Avec les États-Unis et la Russie, la Chine a été le seul des membres permanents à utiliser le veto depuis 2008. Elle l’a fait à huit reprises – une fois en 2008, 2011, 2014, 2016, 2017 et 2018, deux fois en 2012. La Russie y a recouru 17 fois. Les États-Unis, concernés seulement par la question des Territoires palestiniens occupés par Israël, deux fois. Ils sont, en revanche, parmi les auteurs de la plupart des projets de résolution auxquels Moscou et Pékin s’opposent.
Les vetos chinois ne portent sur aucun sujet concernant directement Pékin. Au Conseil de sécurité, personne ne pose la question de la mer de Chine, celles des droits de l’homme, du Tibet et à plus forte raison de Taïwan. Pour le moment, on ne « cherche pas » la Chine. Ses vetos vont toujours avec un veto russe. Ils ont concerné : un projet condamnant le gouvernement du Zimbabwe pour des violences contre des civils (2008) ; des projets relatifs à la Syrie, condamnant la répression (2011, 2 en 2012), en faveur de la saisine de la CPI (2014), exigeant le cessez-le-feu et l’accès rapide des organismes humanitaires à Alep (2016) et sur le mécanisme d’enquête relatif à l’emploi d’armes chimiques (2017) ; et un projet sur le Yémen (2018). Le fondement du veto chinois réside dans les principes – le respect de la souveraineté, de l’indépendance et de l’intégrité territoriale et la nécessité de préserver l’unité du Conseil de sécurité –, l’appel à la raison, au calme, à la retenue, la nécessité de consulter, négocier, chercher un compromis, une solution et la conviction que les sanctions, la menace et l’usage de la force ne sont pas la solution.

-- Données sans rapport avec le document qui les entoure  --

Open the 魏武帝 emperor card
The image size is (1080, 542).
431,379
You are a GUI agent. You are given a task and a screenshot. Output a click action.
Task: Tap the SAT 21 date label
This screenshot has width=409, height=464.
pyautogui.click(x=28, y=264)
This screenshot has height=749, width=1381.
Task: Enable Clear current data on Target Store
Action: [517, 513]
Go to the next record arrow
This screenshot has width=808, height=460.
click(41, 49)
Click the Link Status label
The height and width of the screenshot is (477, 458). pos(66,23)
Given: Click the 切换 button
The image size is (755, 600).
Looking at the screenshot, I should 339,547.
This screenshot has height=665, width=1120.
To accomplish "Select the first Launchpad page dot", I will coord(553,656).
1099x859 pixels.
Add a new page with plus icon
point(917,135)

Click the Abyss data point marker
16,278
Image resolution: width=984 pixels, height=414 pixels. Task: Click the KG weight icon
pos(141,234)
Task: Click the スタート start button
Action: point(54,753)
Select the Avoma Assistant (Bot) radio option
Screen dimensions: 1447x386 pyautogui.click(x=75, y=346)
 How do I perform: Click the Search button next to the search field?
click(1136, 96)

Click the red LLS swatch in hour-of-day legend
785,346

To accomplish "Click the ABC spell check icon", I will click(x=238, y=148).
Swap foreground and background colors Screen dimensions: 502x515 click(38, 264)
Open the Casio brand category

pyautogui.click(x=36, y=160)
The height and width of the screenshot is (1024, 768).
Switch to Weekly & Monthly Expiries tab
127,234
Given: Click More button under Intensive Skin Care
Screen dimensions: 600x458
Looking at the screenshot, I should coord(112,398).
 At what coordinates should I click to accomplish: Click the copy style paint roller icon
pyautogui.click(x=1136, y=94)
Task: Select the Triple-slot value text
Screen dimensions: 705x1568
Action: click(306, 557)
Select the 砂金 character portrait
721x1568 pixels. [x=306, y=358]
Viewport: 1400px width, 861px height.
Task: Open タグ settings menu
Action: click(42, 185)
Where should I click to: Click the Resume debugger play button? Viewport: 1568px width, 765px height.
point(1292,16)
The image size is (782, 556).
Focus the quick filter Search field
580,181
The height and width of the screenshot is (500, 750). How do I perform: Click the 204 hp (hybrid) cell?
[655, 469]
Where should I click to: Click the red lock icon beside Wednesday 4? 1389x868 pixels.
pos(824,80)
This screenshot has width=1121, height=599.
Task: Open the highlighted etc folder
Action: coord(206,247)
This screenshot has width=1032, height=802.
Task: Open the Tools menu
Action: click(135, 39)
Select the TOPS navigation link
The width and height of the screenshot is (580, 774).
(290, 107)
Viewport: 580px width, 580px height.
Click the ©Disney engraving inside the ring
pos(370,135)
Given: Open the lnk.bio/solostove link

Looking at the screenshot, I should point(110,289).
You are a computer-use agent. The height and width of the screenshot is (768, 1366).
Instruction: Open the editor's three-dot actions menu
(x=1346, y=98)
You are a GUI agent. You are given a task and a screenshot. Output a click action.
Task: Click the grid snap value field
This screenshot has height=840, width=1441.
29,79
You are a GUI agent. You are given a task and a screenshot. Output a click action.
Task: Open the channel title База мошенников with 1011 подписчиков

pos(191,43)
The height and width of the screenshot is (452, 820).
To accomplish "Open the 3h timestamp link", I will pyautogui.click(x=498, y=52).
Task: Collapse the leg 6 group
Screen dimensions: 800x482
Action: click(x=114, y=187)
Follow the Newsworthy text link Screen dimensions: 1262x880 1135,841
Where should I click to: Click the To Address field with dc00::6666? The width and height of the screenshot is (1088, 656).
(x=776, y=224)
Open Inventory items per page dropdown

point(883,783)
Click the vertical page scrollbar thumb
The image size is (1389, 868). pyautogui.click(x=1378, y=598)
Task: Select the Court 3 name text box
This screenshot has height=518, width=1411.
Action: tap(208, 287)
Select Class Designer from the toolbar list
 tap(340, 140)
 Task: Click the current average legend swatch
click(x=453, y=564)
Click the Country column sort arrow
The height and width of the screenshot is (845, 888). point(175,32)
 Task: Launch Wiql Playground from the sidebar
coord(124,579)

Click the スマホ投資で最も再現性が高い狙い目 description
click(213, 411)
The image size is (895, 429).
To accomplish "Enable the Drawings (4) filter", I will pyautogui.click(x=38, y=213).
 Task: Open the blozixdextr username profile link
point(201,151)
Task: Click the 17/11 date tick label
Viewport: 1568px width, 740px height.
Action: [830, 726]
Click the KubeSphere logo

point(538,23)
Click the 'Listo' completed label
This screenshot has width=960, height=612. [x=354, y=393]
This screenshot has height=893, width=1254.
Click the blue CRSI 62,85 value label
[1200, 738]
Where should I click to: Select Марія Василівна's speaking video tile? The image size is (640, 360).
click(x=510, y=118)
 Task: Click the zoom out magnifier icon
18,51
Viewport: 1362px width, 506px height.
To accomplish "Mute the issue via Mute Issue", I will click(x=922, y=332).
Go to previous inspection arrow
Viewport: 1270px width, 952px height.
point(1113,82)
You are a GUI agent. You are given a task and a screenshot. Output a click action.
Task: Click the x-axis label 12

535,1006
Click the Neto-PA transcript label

Quand la Chine n’accompagne pas la Russie dans le « non », elle s’abstient, sur la Géorgie (2009), l’Ukraine (2014, 2015), la Bosnie (2015), la Syrie (2016, 2017, 2018). Cela marque la fiabilité du partenaire stratégique. Elle explique son vote par la complexité du cas et le besoin de débattre davantage, ou le refus de s’associer à un projet qui divise, tout en rappelant l’attachement de Pékin aux principes. Bien que le contexte du Conseil de sécurité ne leur soit pas favorable, Russie et Chine essayent parfois l’offensive, en exploitant l’opportunité d’un projet – projet collectif africain sur la CPI en 2013, projet bolivien sur le mécanisme en Syrie 2017 et bien sûr projets sur la Palestine que bloque un veto américain (2014, 2017) – ou, situation rare, en rejoignant un groupe assez nombreux opposé à un projet occidental (Sud-Soudan, 2016). Il arrive que, même sans aucune chance de succès, Moscou présente son propre projet (S/2016/847, S/2017/968, S/2018/175, 322, 355 sur la Syrie) ; en ce cas le partenaire chinois l’accompagne. Cette posture offensive traduit probablement l’espoir de profiter des excès des Américains et des Occidentaux et de l’ère Trump, pour commencer à renverser le rapport des forces aux Nations Unies.